An Overview of Some Kent Spiritualities

 St Anselm (b. 1033), Archbishop of Canterbury (1093-1109)

St Anselm (b. 1033), Archbishop of Canterbury (1093-1109)

Each of our neighbours, in any place of worship, will have taken a wandering past pathway of conversion in their lives. They may be quite selective about which moments or incidents from that past they want to discuss openly with a new friend. Nevertheless, if they want to make the most of God’s loving hand, active within their self-understanding, they will need to ask, ‘”Where have I come from?” even while wanting to consider, “Who am I?” and “Where is life leading?” Spirituality is the name we give to whatever blend of sharing, prayer, listening and meditative reflection we try out, in order to reach that fuller self-awareness.

Even long-term residents of Kent can have an impression of this as an area that has been passed by, in the spread of lively Catholic understanding.

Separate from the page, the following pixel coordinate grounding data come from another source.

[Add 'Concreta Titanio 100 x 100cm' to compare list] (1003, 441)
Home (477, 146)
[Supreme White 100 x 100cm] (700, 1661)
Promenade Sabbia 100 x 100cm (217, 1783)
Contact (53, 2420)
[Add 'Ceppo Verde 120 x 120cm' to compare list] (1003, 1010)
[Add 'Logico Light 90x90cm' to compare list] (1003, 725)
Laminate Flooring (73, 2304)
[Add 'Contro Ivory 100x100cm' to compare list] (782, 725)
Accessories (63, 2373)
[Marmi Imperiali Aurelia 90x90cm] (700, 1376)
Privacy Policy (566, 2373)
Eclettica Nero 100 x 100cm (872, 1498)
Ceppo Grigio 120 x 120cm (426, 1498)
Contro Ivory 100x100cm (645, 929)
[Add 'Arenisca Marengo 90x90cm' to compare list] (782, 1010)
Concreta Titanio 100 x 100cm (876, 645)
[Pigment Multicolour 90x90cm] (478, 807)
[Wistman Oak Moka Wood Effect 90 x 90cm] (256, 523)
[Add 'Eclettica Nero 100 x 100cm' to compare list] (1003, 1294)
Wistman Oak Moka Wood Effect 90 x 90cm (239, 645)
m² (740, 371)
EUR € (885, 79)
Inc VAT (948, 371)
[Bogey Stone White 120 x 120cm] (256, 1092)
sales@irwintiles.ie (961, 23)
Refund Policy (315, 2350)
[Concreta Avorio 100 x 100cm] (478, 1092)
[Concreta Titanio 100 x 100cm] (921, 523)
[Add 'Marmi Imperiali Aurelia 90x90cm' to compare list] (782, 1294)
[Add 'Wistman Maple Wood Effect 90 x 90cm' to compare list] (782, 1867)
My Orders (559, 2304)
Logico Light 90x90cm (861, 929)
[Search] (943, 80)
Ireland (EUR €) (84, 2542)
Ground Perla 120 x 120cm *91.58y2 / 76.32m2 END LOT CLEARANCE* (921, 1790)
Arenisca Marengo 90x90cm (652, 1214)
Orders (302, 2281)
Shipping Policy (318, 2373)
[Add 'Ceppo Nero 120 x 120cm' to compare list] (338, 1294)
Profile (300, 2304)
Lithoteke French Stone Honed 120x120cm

It can feel like an area of casual visitors, dropping in for the Oyster Festival or a Castle’s attractive flower garden. Yet this is far from the real story of Catholic Kent. Brave hearts and minds have been wrestling with difficult theological truths and spiritual experience here for two thousand years. Names who deserve to be remembered include the Benedictines Augustine of Canterbury and St. Anselm (both Italians), Archbishops such as friar John Peckham and the scholar Stephen Langton, the Franciscan Adam Marsh and day visitor Wolfgang Mozart, through to modern Jesuit theologians Teilhard de Chardin and Henri de Lubac. There are also Catholics who have taught at the University of Kent, or converts such as the novelist Muriel Spark, living alongside the Carmelites, who deserve our attention.

Spirituality has developed in a number of distinctive directions over two thousand years, and familiarity with some of its versions can broaden our self-understanding and stimulate our religious creativity as members of local communities. In our own period, the Church has taken up the challenge of articulating a sensitive dialogue with secular society about the search for meaning and the gifts of God. It will help us to become participants in this dialogue if we learn more of the language of mission and grace which has flourished, even in small ways, amongst our Kent neighbours. The PDF available for downloading with this article gives a more thorough insight into those who have contributed to this language. More names may come to mind, about whom further reflections could be offered in the future.